=== Begin Enclosure ===
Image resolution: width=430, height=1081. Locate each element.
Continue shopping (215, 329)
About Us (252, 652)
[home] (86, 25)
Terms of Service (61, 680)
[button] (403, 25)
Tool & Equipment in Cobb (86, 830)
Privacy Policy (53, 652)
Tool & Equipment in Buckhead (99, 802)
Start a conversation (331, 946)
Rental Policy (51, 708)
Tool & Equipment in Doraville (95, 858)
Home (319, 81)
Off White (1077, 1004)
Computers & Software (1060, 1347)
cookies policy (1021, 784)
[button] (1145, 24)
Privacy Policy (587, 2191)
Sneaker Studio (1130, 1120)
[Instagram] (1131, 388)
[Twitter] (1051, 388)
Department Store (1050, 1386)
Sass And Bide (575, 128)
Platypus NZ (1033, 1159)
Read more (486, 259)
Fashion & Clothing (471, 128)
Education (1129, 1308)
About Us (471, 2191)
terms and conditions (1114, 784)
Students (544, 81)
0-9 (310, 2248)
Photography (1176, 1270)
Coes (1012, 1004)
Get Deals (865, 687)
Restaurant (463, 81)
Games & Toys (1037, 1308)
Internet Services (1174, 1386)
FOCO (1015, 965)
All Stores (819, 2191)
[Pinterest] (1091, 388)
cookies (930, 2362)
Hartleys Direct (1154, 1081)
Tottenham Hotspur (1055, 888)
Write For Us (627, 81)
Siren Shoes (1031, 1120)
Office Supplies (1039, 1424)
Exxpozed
=== End Enclosure ===
▶ TRY IT: Return the full material exactly.

▶ ANSWER TO THE PROBLEM:
Image resolution: width=430, height=1081. Locate each element.
Continue shopping (215, 329)
About Us (252, 652)
[home] (86, 25)
Terms of Service (61, 680)
[button] (403, 25)
Tool & Equipment in Cobb (86, 830)
Privacy Policy (53, 652)
Tool & Equipment in Buckhead (99, 802)
Start a conversation (331, 946)
Rental Policy (51, 708)
Tool & Equipment in Doraville (95, 858)
Home (319, 81)
Off White (1077, 1004)
Computers & Software (1060, 1347)
cookies policy (1021, 784)
[button] (1145, 24)
Privacy Policy (587, 2191)
Sneaker Studio (1130, 1120)
[Instagram] (1131, 388)
[Twitter] (1051, 388)
Department Store (1050, 1386)
Sass And Bide (575, 128)
Platypus NZ (1033, 1159)
Read more (486, 259)
Fashion & Clothing (471, 128)
Education (1129, 1308)
About Us (471, 2191)
terms and conditions (1114, 784)
Students (544, 81)
0-9 (310, 2248)
Photography (1176, 1270)
Coes (1012, 1004)
Get Deals (865, 687)
Restaurant (463, 81)
Games & Toys (1037, 1308)
Internet Services (1174, 1386)
FOCO (1015, 965)
All Stores (819, 2191)
[Pinterest] (1091, 388)
cookies (930, 2362)
Hartleys Direct (1154, 1081)
Tottenham Hotspur (1055, 888)
Write For Us (627, 81)
Siren Shoes (1031, 1120)
Office Supplies (1039, 1424)
Exxpozed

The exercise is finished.